- _EXERCISE INSTRUCTIONS_:
Every line of the entries below from the one containing "More Tests (117, 17)" to the one containing "7 [tab] (124, 2259)", both ends included, must be written out exactly. No other line belongs in the answer.
◆ ◆ ◆ ◆ ◆
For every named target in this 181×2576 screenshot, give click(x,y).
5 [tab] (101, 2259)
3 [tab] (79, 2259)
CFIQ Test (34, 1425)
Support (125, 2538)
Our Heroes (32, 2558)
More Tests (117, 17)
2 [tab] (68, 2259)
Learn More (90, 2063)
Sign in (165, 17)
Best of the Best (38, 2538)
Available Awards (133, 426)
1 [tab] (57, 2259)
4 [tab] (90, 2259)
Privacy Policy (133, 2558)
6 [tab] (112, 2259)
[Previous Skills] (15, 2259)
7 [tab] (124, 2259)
◆ ◆ ◆ ◆ ◆
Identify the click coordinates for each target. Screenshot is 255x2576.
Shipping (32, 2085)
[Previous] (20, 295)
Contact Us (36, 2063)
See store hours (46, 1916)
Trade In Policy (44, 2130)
◆ ◆ ◆ ◆ ◆
- _ANSWER SPACE_:
More Tests (117, 17)
2 [tab] (68, 2259)
Learn More (90, 2063)
Sign in (165, 17)
Best of the Best (38, 2538)
Available Awards (133, 426)
1 [tab] (57, 2259)
4 [tab] (90, 2259)
Privacy Policy (133, 2558)
6 [tab] (112, 2259)
[Previous Skills] (15, 2259)
7 [tab] (124, 2259)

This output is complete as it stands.